Shoulder range of movement
There was no significant difference between our results and those of many authors worldwide. Additionally, patients achieved a moderate level of upper extremity range of motion. During postoperative function tests, patients position their hand at head level in all elbow positions along the anteroposterior axis after surgery and touch the contralateral shoulder in both the front and back of the head successfully. Based on these results, we concluded that if patients were under the same improvable postoperative conditions and rehabilitation procedures compliance, the postoperative outcomes might be more pretended with better shoulder function after hemiarthroplasty.
Postoperative pain
In this study, most cases (74.4%) had no complaints about postoperative pain.
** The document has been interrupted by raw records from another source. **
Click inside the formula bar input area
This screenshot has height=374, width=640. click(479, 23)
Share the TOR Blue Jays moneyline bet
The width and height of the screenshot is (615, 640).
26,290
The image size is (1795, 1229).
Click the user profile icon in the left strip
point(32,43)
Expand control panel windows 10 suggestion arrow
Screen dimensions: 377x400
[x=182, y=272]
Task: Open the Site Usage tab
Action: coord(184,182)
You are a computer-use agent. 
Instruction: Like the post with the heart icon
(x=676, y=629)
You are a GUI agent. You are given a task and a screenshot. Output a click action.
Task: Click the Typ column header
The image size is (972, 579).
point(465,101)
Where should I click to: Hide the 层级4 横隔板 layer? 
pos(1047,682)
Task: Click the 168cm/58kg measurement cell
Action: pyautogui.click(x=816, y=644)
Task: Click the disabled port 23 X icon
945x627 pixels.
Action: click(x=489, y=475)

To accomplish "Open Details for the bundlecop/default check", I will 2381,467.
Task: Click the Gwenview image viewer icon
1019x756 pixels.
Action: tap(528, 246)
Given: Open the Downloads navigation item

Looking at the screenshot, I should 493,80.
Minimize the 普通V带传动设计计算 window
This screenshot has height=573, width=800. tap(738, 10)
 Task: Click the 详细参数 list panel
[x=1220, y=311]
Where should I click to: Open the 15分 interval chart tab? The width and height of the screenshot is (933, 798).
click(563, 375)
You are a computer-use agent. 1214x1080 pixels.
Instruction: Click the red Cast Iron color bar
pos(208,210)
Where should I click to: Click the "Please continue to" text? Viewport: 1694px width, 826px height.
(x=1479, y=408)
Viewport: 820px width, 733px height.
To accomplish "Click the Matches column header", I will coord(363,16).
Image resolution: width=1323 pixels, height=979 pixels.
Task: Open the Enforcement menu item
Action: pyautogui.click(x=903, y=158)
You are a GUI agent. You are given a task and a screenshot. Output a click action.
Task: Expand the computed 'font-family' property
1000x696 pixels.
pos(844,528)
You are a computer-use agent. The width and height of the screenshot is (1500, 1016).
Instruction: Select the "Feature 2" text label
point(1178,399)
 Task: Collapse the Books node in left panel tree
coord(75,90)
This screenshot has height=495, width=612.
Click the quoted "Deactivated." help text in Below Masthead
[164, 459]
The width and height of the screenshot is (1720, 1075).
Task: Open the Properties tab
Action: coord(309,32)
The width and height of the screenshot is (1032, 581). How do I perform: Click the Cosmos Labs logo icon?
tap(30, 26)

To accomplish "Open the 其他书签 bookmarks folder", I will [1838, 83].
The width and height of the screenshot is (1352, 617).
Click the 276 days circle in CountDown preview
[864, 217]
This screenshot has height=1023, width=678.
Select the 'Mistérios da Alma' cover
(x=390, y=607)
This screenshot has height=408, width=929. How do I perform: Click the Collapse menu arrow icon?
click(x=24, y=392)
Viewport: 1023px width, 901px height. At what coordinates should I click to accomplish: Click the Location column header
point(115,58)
Some patients had mild pain (17.9%), while only 7.7% reported moderate pain. None of the patients developed severe pain that required regular pain-relief therapy. Our results are also consistent with previous research conducted by Kontakis (2008),7 demonstrating the effectiveness of hemiarthroplasty in reducing pain associated with proximal humeral fractures.
Image Illustration of Clinical Cases in the Study
CONCLUSION
In Vietnam, the most common cause of trauma is traffic accidents, often occurring in young males with complex proximal humeral fractures. Shoulder hemiarthroplasty is the treatment method for complex proximal humeral fractures: Neer type IV, V, VI fractures; damages to head humerus fractures > 40% of the articular surface in patients aged ≥ 60, osteoporosis ensuring good results and maintaining shoulder joint function.